## TEXTE À LIRE
--------------------

La Dorade, laquelle à mon jugement est ainsi appelée, parce qu’estant dans l’eau elle paroist jaune, et reluit comme fin or, quant à la figure approche aucunement du saumon : neantmoins elle differe en cela, qu’elle est comme enfoncée sur le dos. Mais au reste pour en avoir tasté, je tien que ce poisson n’est pas seulement encor meilleur que tous les sus mentionnez, mais que aussi ni en eau salée ni en eau douce il ne s’en trouvera point de plus delicat.

--------------------

## CONSIGNES
1 - Répondez à ces questions sur le texte sur la dorade :
(a) Quelle apparence la dorade a-t-elle dans l'eau ?
(b) De quel poisson sa forme se rapproche-t-elle quelque peu ?
(c) Dans quelles eaux, d'après le texte, ne trouvera-t-on aucun poisson plus délicat ?
2 - Dans le texte sur la dorade, reprenez le passage situé entre « La Dorade, laquelle » et « de plus delicat. », bornes incluses, en substituant « brochet » à « saumon ».

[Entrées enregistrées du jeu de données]

--------------------

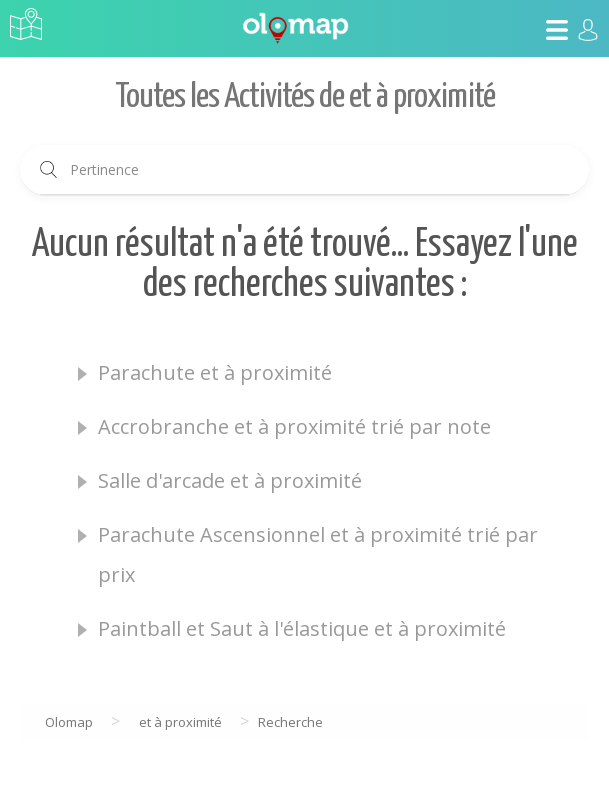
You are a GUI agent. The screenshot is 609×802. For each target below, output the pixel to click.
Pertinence (104, 169)
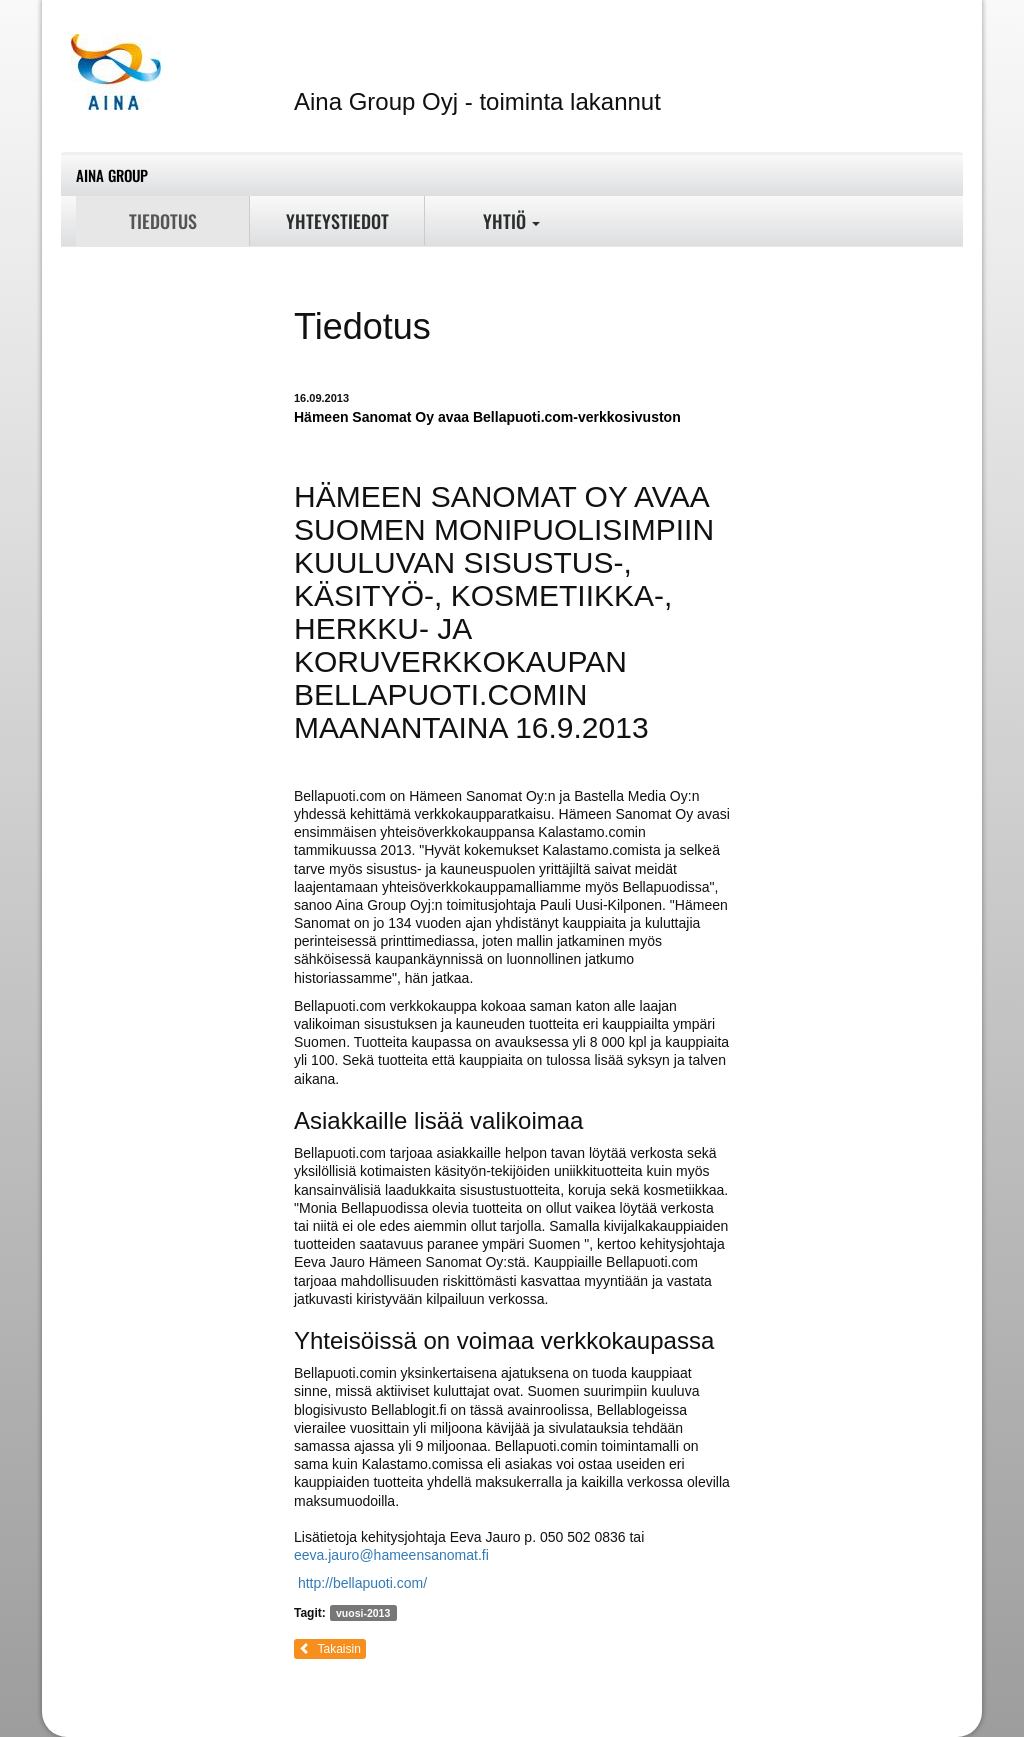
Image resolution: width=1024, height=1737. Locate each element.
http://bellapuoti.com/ (362, 1583)
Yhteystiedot (337, 221)
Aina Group (112, 175)
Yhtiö (511, 221)
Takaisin (330, 1649)
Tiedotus (163, 221)
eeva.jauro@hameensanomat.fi (391, 1555)
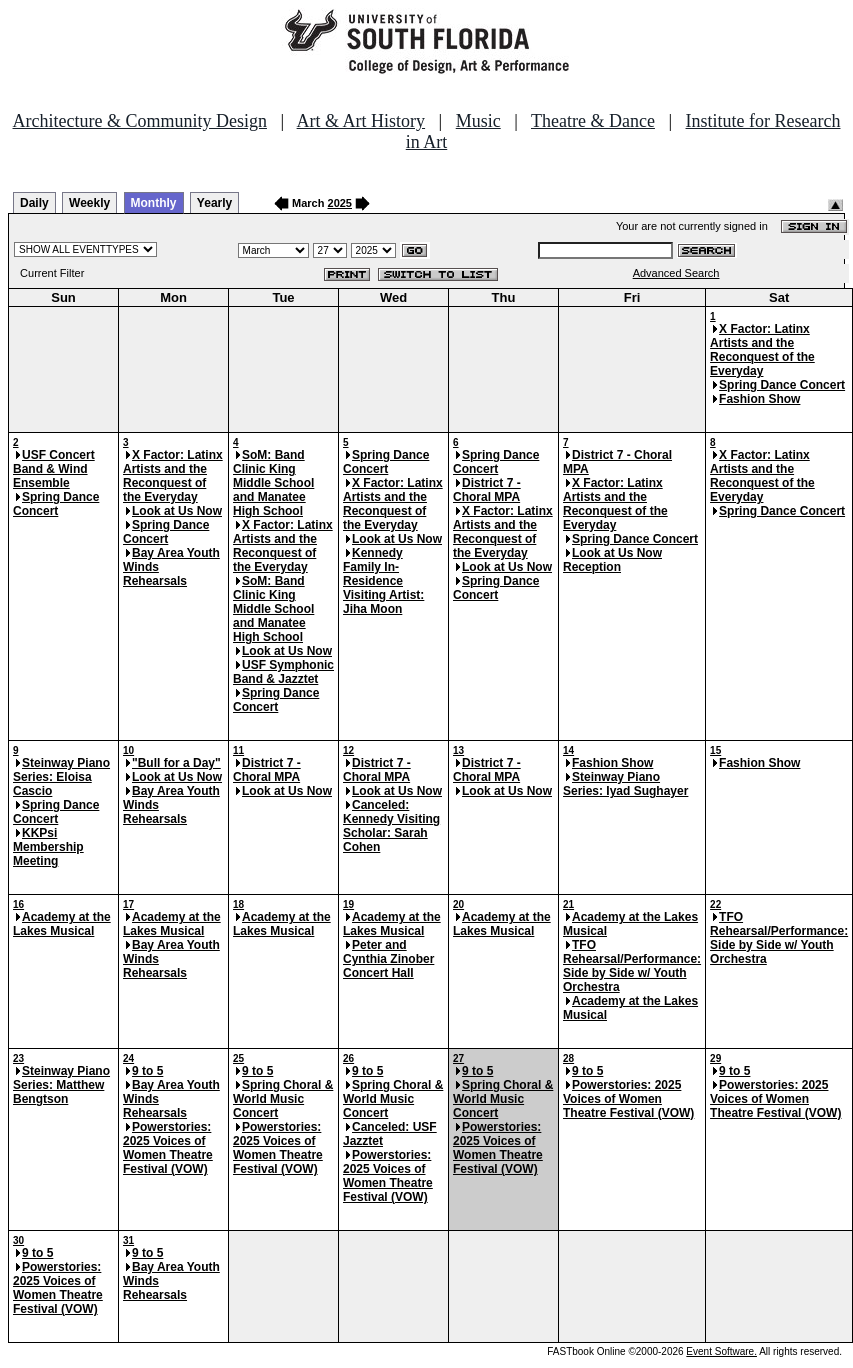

--------------------

## RÉPONSES ATTENDUES
1 -
(a) Elle paraît jaune et reluit comme de l'or fin.
(b) Du saumon.
(c) Ni en eau salée ni en eau douce.

2 -
La Dorade, laquelle à mon jugement est ainsi appelée, parce qu’estant dans l’eau elle paroist jaune, et reluit comme fin or, quant à la figure approche aucunement du brochet : neantmoins elle differe en cela, qu’elle est comme enfoncée sur le dos. Mais au reste pour en avoir tasté, je tien que ce poisson n’est pas seulement encor meilleur que tous les sus mentionnez, mais que aussi ni en eau salée ni en eau douce il ne s’en trouvera point de plus delicat.